On Wednesday Deborah Ng triggered a discussion about Associated Content, which quickly turned into the blog version of a bar fight. It still amazes me how hateful some of the responses were... And Deb said quite clearly that she was not intending to cut Associated Content down! Still, it seems that many of AC's writers can't seem to defend the site without their fists getting in the way.
In any case, I thought I'd share my own experience with Associated Content. It's not necessarily negative, but it's interesting.
I live in the Denver area, and as some of you may know, that's where Associated Content is. A little less than two years ago, I was looking for a new job in order to get away from the maniacal little man I worked for. Finding a full time writing job in Denver isn't easy, I'm afraid, and I ended up responding to an ad for a part time editing position.
This "editing" position turned out to be for Associated Content, so my first experience with the company was in an interview. I had already written for a couple of content websites at this point, and the two AC editors who interviewed me seemed pleased about this.
After complimenting my work a bit, they explained the job. Most of it was to be done from home, with a weekly staff meeting every Friday morning that I would have to attend. They said very clearly that they didn't turn anything down - anything that was submitted would be accepted. They also explained how article prices would depend on the demand for related advertising. Interestingly, they made a big deal about how they'd recently paid one guy something like $50 or $70. I was amazed - I'd been making $15-$25 per article for the sites I was writing for - but if I'd had more experience in the business I would have known that 1) that wasn't that great for a well-researched article, and 2) if it were common they wouldn't have made such a big deal about it.
I'm sure you have wondered at least once by now why I didn't get the job and become one of those rabid defenders of Associated Content. I'll be honest: I screwed my own chances, although I can't say I'm sorry now, having seen where the site has gone since then. (I'm sorry, but their pay sucks...which I'll get to in a moment. Also, no company who spams job boards as frequently as AC does will ever have my respect - and I'm not alone in this opinion, I dare say.)
As I already explained, I was looking for a full time job to get out from under my control freak boss's thumb. A part time job was not going to cut it; and I couldn't do the job on the side until a full time opportunity came up, because there was no way my boss would give me every Friday morning off.
My mistake was asking them at the end of the interview about the possibility of full time. (As I got further along in my job search and went through more interviews, I learned that this is a very bad idea. You're not supposed to ask about hours, money, or benefits in the first interview - which is silly, because while you're pretending not to be interested in these things, everyone knows they are basic survival needs.)

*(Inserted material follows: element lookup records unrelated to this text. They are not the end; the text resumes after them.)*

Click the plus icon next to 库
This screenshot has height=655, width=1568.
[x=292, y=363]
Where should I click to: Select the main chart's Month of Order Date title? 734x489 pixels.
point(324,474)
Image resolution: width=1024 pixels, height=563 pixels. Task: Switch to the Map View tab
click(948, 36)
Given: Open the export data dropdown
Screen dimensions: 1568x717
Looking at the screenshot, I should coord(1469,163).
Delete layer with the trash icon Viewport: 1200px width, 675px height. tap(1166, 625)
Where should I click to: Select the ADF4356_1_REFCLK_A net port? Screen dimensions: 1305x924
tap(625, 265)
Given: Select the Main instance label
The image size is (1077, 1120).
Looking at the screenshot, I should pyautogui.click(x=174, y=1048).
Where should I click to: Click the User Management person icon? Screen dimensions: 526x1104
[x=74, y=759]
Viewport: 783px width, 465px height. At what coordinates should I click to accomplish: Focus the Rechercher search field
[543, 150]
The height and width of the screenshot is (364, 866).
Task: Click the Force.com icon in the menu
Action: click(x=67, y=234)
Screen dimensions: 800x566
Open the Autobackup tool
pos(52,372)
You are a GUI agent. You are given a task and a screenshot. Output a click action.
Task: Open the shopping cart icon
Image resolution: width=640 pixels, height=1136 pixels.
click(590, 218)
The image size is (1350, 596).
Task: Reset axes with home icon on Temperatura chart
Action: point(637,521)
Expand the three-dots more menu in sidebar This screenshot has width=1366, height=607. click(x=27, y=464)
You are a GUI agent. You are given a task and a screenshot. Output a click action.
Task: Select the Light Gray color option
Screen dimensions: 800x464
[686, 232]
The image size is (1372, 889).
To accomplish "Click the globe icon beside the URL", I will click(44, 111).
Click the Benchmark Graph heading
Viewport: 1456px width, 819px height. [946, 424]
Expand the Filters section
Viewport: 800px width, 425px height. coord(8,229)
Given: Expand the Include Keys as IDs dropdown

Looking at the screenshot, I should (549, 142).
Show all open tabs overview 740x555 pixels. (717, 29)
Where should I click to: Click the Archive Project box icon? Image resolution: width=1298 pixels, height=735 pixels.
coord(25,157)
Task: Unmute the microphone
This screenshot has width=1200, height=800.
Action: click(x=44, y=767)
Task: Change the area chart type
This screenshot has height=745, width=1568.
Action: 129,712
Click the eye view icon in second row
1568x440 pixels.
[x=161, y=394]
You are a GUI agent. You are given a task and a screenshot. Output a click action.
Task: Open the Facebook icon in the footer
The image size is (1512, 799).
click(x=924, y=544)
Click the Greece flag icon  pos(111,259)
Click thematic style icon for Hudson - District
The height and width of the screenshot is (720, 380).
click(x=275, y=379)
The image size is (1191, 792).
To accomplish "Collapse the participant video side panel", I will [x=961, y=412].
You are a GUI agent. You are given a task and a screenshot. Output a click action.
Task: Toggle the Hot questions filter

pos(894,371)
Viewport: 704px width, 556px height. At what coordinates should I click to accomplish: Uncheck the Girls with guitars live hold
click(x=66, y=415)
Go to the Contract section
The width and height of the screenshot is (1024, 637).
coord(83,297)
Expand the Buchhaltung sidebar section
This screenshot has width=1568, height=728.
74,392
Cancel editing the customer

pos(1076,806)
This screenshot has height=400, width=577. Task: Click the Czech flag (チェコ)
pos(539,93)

As a matter of fact, I remember the exact wording I used - and I still cringe thinking about it. I guess I knew I was on thin ice, because I got nervous and said, "How do you think the part time thing is going to work?" Looking back, I think it probably sounded a little too much like I was questioning their decisions, even though I only wanted information on when the job could become full time.
I knew instantly that I'd said the wrong thing. Their eyes cut toward each other and then away again, as if making a decision on the spot. I don't remember what their response was, but it was something lame. I wasn't entirely surprised when it took them two weeks to let me know that someone else had been selected for the position.
Sometime after that interview, I decided to try submitting to Associated Content. I signed up and submitted a content article that had been turned down by one of the other websites I wrote for (too many other articles on the topic). Associated Content tossed seven bucks my way - and I was soon to find out that was high.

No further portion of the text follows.